Юм развивает ту же фундаментальную концепцию несколько иным способом и с более определенным указанием на практические выгоды, которые можно ожидать от критической философии. Первая и вторая части двенадцатого раздела «Исследования» посвящены осуждению чрезмерного скептицизма, или пирронизма, с которым Юм связывает карикатуру на картезианское сомнение; но в третьей части рекомендуется и принимается некий «умеренный скептицизм» под названием «академическая философия». Указав на то, что знание немощей человеческого разумения, даже в его самом совершенном состоянии, и когда оно наиболее точно и осторожно в своих определениях, является лучшим сдерживающим фактором для склонности к догматизму, Юм продолжает:

«Другой вид умеренного скептицизма, который может быть полезен человечеству и который может быть естественным результатом пирроновых сомнений и колебаний, — это ограничение наших исследований такими предметами, которые лучше всего приспособлены к узкой способности человеческого разумения. Воображение человека естественно возвышенно, оно радуется всему, что отдаленно и необычно, и несется без контроля в самые отдаленные части пространства и времени, чтобы избежать объектов, которые обычай сделал слишком знакомыми для него. Правильное суждение придерживается противоположного метода и, избегая всех отдаленных и высоких исследований, ограничивается обыденной жизнью и такими предметами, которые подпадают под ежедневную практику и опыт; оставляя более возвышенные темы для украшения поэтам и ораторам или для искусства священников и политиков. Чтобы привести нас к столь спасительному решению, ничто не может быть более полезным, чем однажды полностью убедиться в силе пирронова сомнения и в невозможности того, чтобы что-либо, кроме сильной власти естественного инстинкта, могло освободить нас от него. Те, кто имеет склонность к философии, будут продолжать свои изыскания; потому что они размышляют, что, помимо непосредственного удовольствия, сопровождающего такое занятие, философские решения — это не что иное, как размышления обыденной жизни, систематизированные и исправленные. Но они никогда не будут искушены выйти за пределы обыденной жизни, пока они учитывают несовершенство тех способностей, которые они используют, их узкий охват и их неточные операции. Пока мы не можем привести удовлетворительную причину, почему мы верим, после тысячи экспериментов, что камень упадет или огонь будет гореть; можем ли мы когда-нибудь удовлетворить себя относительно любого определения, которое мы можем сформировать в отношении происхождения миров и положения природы от вечности до вечности?» — (IV, стр. 189–90.)

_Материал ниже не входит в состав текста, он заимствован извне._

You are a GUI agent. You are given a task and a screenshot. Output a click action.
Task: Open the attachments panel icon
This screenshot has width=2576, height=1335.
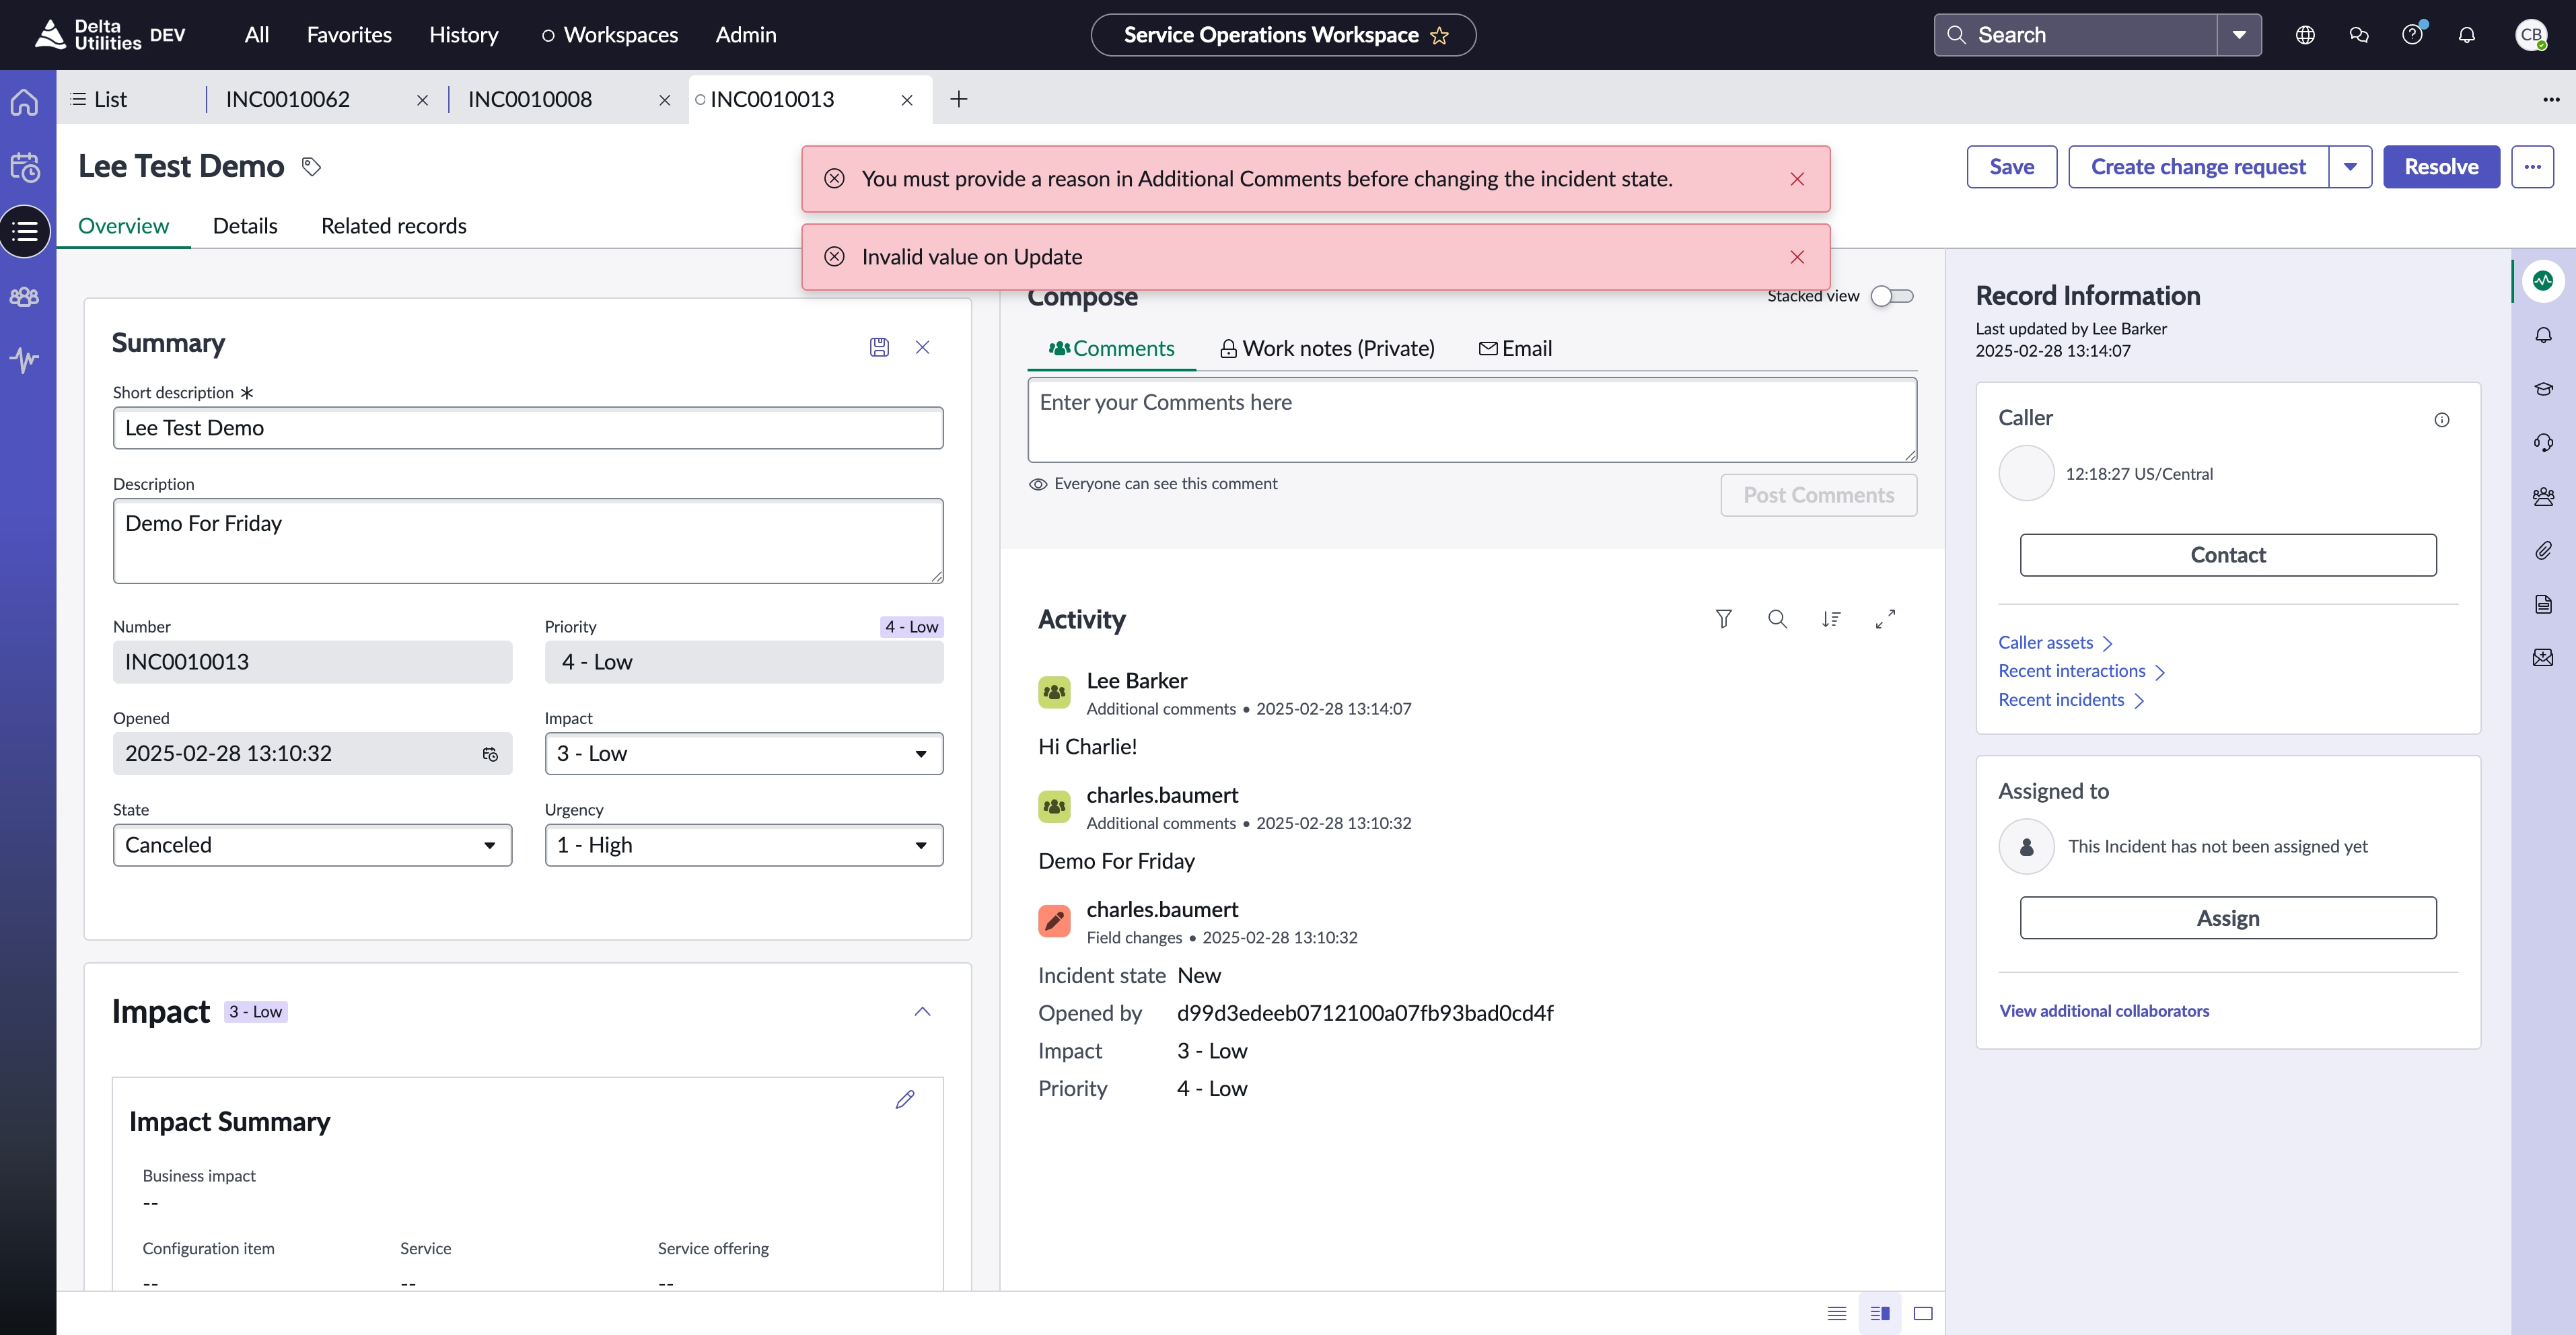[2544, 550]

Но далее, дело критики — не только следить за причудами философии, но и выполнять полицейские обязанности во всем мире мысли. Везде, где она замечает софистику или суеверие, им следует приказать остановиться; более того, их следует преследовать до самых их логовищ, и там схватить и истребить, как Отелло задушил Дездемону, «иначе она предаст еще многих мужчин».

Юм согревается красноречием, когда он излагает труды, подобающие силе и мужеству Геркулеса «умеренного скептицизма».

«Здесь, действительно, кроется самое справедливое и правдоподобное возражение против значительной части метафизики, что они не являются должным образом наукой, а возникают либо из бесплодных усилий человеческого тщеславия, которое хотело бы проникнуть в предметы, совершенно недоступные для разумения, либо из хитрости народных суеверий, которые, будучи не в состоянии защитить себя на честной почве, воздвигают эти запутывающие тернии, чтобы прикрыть и защитить свою слабость. Изгнанные из открытой местности, эти разбойники бегут в лес и лежат в засаде, чтобы ворваться в каждый незащищенный проход ума и подавить его религиозными страхами и предрассудками. Самый стойкий противник, если он хоть на мгновение ослабит бдительность, оказывается подавленным; и многие, по трусости и глупости, открывают ворота врагам и охотно принимают их с почтением и покорностью как своих законных суверенов».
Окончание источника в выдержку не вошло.